The operator of the world’s largest oil refining complex will re-purpose a Rs 30,000 crore plant that currently converts petroleum coke into synthesis gas to produce blue hydrogen for $1.2-1.5 a kilogram, Reliance said in a presentation detailing the separation plan.
Hydrogen is the cleanest form of known fuel. Depending on production methods, hydrogen can be grey, blue or green.
Grey hydrogen is the most common form and is generated from natural gas, or methane, through a process called ‘steam reforming’.
Hydrogen is labelled blue whenever the carbon generated from steam reforming is captured and stored. Blue hydrogen is, therefore, sometimes referred to as carbon neutral as the emissions are not dispersed in the atmosphere.
Green hydrogen – also referred to as ‘clean hydrogen’ – is produced by using clean energy from renewable energy sources, such as solar or wind power, to split water into two hydrogen atoms and one oxygen atom through a process called electrolysis.
Reliance, which has set a net-zero carbon emission target for its businesses by 2035, is looking at blue hydrogen in the interim period to reduction in cost of green hydrogen.
“In the interim, till cost of green hydrogen comes down, RIL can be the first mover to establish a hydrogen ecosystem, with minimal incremental investment, in India,” Reliance Industries Ltd (RIL) said in the presentation.
Syngas has potential to produce hydrogen at a competitive cost of $1.2-1.5 per kg, it said. Green hydrogen produced with renewable resources costs between $3-6.55 per kg, according to the European Commission’s July 2020 hydrogen strategy.
Fossil-based hydrogen costs about $1.80, and the commission estimated the cost of blue hydrogen at about $2.40-3 per kg.
Ambani had previously stated that his group is aiming to produce green hydrogen at $1 per kilogram by the turn of this decade. Last month, he announced plans to invest about $75 billion in renewables infrastructure.

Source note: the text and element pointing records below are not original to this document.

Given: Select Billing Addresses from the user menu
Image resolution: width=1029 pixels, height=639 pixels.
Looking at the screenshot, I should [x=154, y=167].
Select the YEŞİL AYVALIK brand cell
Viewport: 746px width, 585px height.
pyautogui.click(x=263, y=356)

Reliance said RIL’s framework for reducing carbon footprint includes migration from fossil energy to renewables, maximizing sustainable materials and chemicals as part of portfolio, and carbon fixation, capture and utilisation.
“Transition to Net Carbon Zero provides a unique opportunity to unlock value through repurposing of assets and upgradation of configuration,” it said.
At its mega oil refining complex at Jamnagar in Gujarat, the low value fuel streams (off-gases) are taken out from the fuel pool and used as feedstock to convert to high value petrochemicals.
This syngas project will now be transferred to a subsidiary it owns fully with a view to unlocking value. “Jamnagar energy demand is currently met through fossil fuels including syngas from the gasifiers,” it said.
“Fossil fuel can be replaced by renewables, including solar, biomass-based fuel, hydrogen and changing steam drives to electric drives.” Jamnagar will progressively transition to renewables with battery energy storage system (BESS) to meet its electricity and steam demand.
Over a period of time, hydrogen demand will be met by green hydrogen produced through water electrolysis. Repurposing the gasification assets will involve using syngas to produce hydrogen.
“Subsequently, as hydrogen from syngas is replaced by green hydrogen, the entire syngas will be converted to chemicals,” the firm said, adding it will explore biomass feed in gasification to produce green hydrogen.
“Hydrogen production from gasification provides highly concentrated carbon di-oxide (CO2) stream which provides unique opportunity to capture 15 million tonnes per annum of CO2 at 30 per cent of typical cost of carbon capture,” Reliance said adding this CO2 can be monetised by sale to urea producers and other users.
The gasification unit is proposed to be transferred, as a going concern on slump sale basis, by way of the proposed scheme, it said adding the scheme of Arrangement has been presented to National Company Law Tribunal for approval.